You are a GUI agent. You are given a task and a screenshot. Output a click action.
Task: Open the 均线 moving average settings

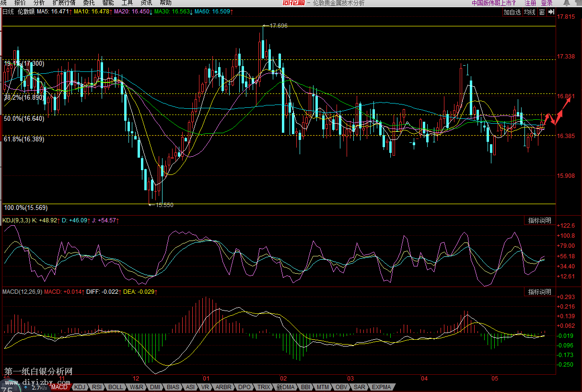pyautogui.click(x=529, y=12)
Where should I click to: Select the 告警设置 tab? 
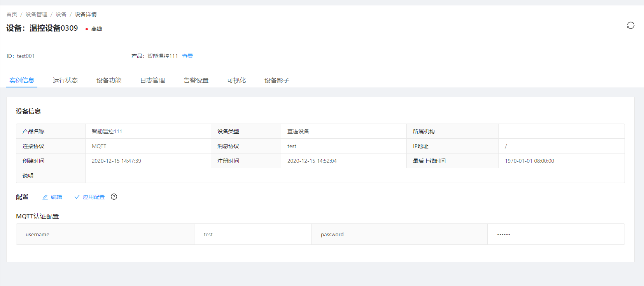[196, 80]
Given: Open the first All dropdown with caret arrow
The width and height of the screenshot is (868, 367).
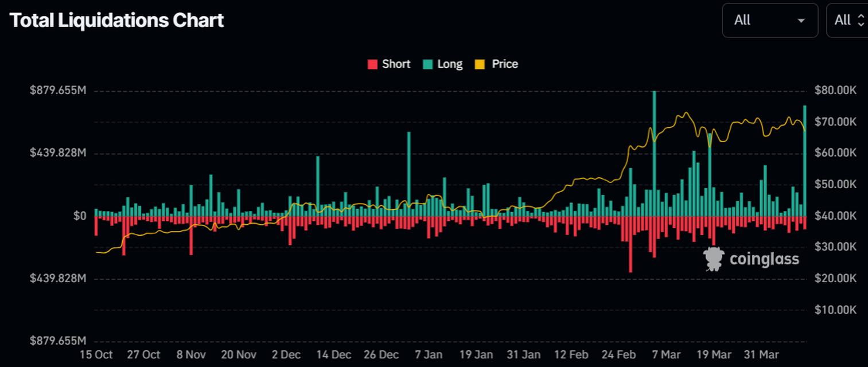Looking at the screenshot, I should pos(769,20).
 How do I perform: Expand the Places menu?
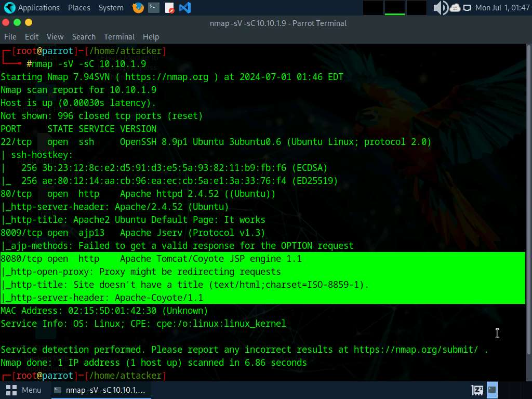coord(79,8)
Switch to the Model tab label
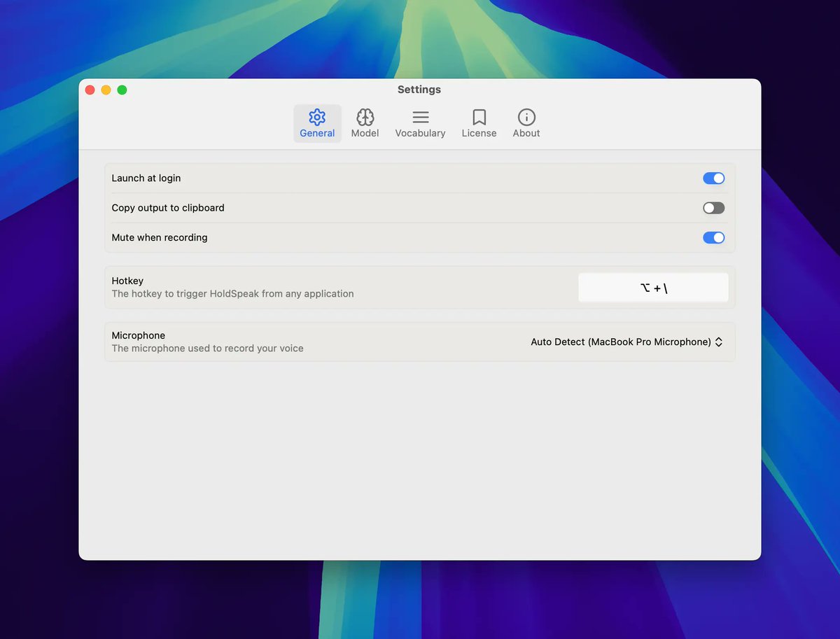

**Problem to solve**
Working from the material above, transcribe it exactly while omitting pictures.

**Expected output**
You are a GUI agent. You are given a task and a screenshot. Output a click action.
Task: Open the 均线 moving average settings

pyautogui.click(x=529, y=12)
Where should I click to: Select the 告警设置 tab? 
[196, 80]
Given: Open the first All dropdown with caret arrow
The width and height of the screenshot is (868, 367).
Looking at the screenshot, I should pos(769,20).
 How do I perform: Expand the Places menu?
coord(79,8)
Switch to the Model tab label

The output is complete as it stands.